Em primeiro lugar, quero voltar ao ponto da comparação entre a corrida, objetivando cruzar a fita de chegada no menor tempo possível, e o projeto, objetivando a elaboração progressiva de um produto, serviço ou resultado, de modo viável. Obviamente, os trechos de um percurso de corrida estão sujeitos a muito menos complexidades e interferências do que as atividades de trabalho de um projeto de obra, por exemplo. Entretanto, parece-me claro que a modelagem dos tempos da seqüência de trechos de uma corrida, se assemelha muito à modelagem dos tempos de uma seqüência de atividades de trabalho de um projeto num diagrama de Gantt. A representação de ambos através de um cronograma composto por atividades interligadas e a possibilidade de evidenciação de um Caminho Crítico (que, no caso da corrida, é único e corresponde à Corrente Crítica) permite-nos conjecturar sobre o compartilhamento de modelos de gestão de tempos comuns entre as duas situações, ainda que mantidas as ressalvas naturais de estarmos lidando com experiências bastante diversas.

Há que se considerar ainda a máxima de que “qualquer projeto que valha a pena ser realizado, deveria ser realizado o quanto antes (dentro de parâmetros que mantenham viável)”. Ou seja, tanto quanto na corrida, para a maior parte dos projetos, valeria a pena antecipar sua entrega e contabilizar maiores ganhos.

Daí surgiu a idéia de adaptar o uso do Método da Corrente Crítica, bastante conhecido no ambiente de projetos (apesar de ser pouco aplicado, acumular insucessos e ser muito questionado) à seqüência de trechos do percurso de uma corrida, em condições comparáveis às de um projeto normal – os resultados obtidos pela aplicação do método na corrida poderiam ser usados para analisar e avaliar o uso e a adequação do método aos projetos em geral, servindo de argumento para aprendizes e descrentes de sua eficácia. Entretanto, tenho total ciência de que a comparação é meramente ilustrativa e didática, mas estou convicto de que os aprendizados dela extraídos servem perfeitamente como pontos de consideração para o ambiente dos projetos.

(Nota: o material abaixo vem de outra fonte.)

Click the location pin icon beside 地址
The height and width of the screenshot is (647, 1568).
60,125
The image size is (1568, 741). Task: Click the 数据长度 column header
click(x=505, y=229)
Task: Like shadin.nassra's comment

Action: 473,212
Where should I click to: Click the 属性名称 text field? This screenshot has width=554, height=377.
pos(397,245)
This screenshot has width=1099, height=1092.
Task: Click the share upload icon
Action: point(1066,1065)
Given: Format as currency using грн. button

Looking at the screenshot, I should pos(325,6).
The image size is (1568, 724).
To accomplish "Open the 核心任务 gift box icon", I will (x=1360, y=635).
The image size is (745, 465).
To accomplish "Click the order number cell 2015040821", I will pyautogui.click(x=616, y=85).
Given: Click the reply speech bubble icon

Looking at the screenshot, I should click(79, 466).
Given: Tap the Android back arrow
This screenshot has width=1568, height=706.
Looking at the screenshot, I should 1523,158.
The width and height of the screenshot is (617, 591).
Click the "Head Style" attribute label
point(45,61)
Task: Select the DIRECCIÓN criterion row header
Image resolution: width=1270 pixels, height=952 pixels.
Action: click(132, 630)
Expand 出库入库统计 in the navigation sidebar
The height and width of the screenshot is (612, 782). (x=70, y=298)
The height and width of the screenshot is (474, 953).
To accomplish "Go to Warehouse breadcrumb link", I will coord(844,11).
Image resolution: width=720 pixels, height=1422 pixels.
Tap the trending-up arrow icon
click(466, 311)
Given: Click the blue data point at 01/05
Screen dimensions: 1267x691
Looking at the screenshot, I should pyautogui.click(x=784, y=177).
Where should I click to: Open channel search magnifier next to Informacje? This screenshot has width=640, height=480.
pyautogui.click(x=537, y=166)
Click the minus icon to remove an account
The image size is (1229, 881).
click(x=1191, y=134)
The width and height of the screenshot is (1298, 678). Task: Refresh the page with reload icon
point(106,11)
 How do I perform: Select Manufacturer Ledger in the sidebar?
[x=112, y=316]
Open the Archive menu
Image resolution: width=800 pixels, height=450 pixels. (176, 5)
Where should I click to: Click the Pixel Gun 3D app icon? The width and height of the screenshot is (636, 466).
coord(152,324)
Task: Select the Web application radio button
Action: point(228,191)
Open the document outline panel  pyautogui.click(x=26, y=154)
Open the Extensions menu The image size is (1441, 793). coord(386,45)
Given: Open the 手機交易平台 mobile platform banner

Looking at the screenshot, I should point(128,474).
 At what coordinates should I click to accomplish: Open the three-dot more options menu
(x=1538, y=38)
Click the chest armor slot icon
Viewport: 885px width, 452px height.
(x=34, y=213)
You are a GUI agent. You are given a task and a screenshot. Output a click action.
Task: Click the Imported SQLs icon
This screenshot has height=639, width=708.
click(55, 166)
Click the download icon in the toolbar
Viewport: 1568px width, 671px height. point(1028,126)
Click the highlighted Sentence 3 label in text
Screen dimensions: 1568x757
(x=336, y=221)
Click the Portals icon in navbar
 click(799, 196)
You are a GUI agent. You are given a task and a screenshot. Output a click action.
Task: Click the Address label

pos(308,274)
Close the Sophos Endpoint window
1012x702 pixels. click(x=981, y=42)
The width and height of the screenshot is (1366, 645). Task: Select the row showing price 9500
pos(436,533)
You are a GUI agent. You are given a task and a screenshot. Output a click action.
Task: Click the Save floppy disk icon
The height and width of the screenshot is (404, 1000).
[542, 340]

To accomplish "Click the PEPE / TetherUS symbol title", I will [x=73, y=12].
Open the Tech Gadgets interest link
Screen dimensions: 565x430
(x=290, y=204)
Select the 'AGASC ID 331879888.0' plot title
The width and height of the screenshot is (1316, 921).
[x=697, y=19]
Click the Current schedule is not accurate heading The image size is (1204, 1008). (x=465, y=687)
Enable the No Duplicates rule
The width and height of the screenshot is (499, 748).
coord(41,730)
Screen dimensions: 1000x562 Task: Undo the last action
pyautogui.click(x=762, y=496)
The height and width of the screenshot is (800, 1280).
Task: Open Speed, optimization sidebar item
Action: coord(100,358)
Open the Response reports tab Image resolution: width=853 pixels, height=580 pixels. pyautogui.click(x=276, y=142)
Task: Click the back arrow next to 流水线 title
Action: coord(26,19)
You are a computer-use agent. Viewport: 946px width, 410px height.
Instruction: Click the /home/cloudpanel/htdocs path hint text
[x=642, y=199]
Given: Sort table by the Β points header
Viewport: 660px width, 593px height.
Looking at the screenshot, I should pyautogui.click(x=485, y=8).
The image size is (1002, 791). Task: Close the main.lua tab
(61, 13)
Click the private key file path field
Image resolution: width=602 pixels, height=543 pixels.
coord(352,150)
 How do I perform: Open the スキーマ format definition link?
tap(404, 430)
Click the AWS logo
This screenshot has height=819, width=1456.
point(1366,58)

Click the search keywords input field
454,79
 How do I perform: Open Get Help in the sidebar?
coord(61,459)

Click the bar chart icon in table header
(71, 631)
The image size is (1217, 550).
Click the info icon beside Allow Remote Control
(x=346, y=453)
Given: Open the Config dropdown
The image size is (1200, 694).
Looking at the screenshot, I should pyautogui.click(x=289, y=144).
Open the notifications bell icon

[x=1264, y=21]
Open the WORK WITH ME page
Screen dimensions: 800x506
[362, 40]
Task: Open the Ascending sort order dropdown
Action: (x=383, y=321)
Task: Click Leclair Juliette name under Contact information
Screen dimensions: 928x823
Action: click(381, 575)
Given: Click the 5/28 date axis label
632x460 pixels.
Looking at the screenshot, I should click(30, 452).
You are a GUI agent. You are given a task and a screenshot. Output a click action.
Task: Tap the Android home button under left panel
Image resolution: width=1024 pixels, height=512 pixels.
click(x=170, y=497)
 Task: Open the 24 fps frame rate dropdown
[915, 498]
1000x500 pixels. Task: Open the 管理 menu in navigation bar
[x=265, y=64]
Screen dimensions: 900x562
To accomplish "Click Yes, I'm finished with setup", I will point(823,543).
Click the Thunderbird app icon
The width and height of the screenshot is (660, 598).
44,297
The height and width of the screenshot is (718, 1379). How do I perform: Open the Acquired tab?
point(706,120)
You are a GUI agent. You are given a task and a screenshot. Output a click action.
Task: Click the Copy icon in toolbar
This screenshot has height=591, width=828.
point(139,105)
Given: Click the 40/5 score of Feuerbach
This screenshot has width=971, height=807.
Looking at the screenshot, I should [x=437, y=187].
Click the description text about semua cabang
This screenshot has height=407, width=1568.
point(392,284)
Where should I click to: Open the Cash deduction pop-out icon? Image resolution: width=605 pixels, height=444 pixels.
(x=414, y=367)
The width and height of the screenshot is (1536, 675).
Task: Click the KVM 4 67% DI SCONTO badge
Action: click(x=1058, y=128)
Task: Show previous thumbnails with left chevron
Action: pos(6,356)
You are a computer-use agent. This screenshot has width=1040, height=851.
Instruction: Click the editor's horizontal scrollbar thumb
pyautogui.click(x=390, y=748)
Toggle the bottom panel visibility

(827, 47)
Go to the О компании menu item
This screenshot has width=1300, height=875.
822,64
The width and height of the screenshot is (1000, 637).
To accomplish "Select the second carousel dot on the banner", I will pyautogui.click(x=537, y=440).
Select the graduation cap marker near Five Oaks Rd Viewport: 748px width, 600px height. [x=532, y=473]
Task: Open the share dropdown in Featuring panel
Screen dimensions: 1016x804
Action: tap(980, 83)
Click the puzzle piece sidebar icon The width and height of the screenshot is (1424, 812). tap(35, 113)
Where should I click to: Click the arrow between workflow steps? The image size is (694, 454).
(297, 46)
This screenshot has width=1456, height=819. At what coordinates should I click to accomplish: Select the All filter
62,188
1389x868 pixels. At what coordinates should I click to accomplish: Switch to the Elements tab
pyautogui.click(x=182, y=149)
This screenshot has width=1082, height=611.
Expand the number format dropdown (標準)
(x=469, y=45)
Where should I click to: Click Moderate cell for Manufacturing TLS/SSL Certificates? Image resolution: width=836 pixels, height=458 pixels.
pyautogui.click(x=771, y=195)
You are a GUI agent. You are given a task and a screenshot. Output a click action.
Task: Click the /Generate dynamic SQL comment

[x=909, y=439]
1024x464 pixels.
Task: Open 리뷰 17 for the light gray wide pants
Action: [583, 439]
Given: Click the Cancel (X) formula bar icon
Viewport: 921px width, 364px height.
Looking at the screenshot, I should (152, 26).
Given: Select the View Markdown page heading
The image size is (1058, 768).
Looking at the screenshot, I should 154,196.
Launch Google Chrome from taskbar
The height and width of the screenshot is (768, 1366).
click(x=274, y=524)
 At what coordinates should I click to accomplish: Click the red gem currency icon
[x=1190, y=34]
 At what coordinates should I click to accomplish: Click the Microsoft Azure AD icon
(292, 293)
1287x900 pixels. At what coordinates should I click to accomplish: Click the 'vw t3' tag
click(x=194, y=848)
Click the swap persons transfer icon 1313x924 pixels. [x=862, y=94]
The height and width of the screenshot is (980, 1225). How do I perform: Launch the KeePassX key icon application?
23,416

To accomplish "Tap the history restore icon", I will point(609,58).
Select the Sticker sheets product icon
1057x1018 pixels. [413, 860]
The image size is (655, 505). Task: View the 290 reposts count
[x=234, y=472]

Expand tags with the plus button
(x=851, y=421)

A escolha da corrida de São Silvestre foi propícia. A menos do pelotão de elite, a corrida é uma festa para o público em geral. Tentar correr seriamente, perseguindo tempos em cada trecho, num ‘mar de gente’ comum (aproximadamente 25 mil pessoas), tirando fotos, interagindo com o público nas laterais das ruas e avenidas, fantasiados e fazendo performances, levando cachorros, brincando e se divertindo em grupos, não é uma tarefa fácil por mais que se esteja motivado para isso! Na estimativa dos tempos, eu não levei em consideração essa dificuldade. Nunca corri a São Silvestre e não sabia que seria tão difícil assim tentar correr se desviando e procurando passagens entre milhares de pessoas. Acho que essa característica deu mais realismo à comparação com os projetos, afinal, por melhor que eu estivesse preparado, não conseguiria correr mais rápido do que eu corri em diversos afunilamentos de ruas, por motivos que fugiam ao meu controle – interferências naturais não cogitadas em meu planejamento (Unknown Unknowns). Assim, fui obrigado a me superar nos momentos em que tive visibilidade e pista limpa à frente.

Por melhor que tenha sido o resultado, nem tudo deu certo no meu plano, mas eu tive a certeza de que foi bem elaborado e a análise de riscos realizada me ajudou imensamente. Diferentemente do planejamento de um projeto típico, dediquei-me intensamente ao planejamento da corrida. Conversei com especialistas, dediquei-me aos treinos, simulei os procedimentos de controle e o acompanhamento do ‘war room’.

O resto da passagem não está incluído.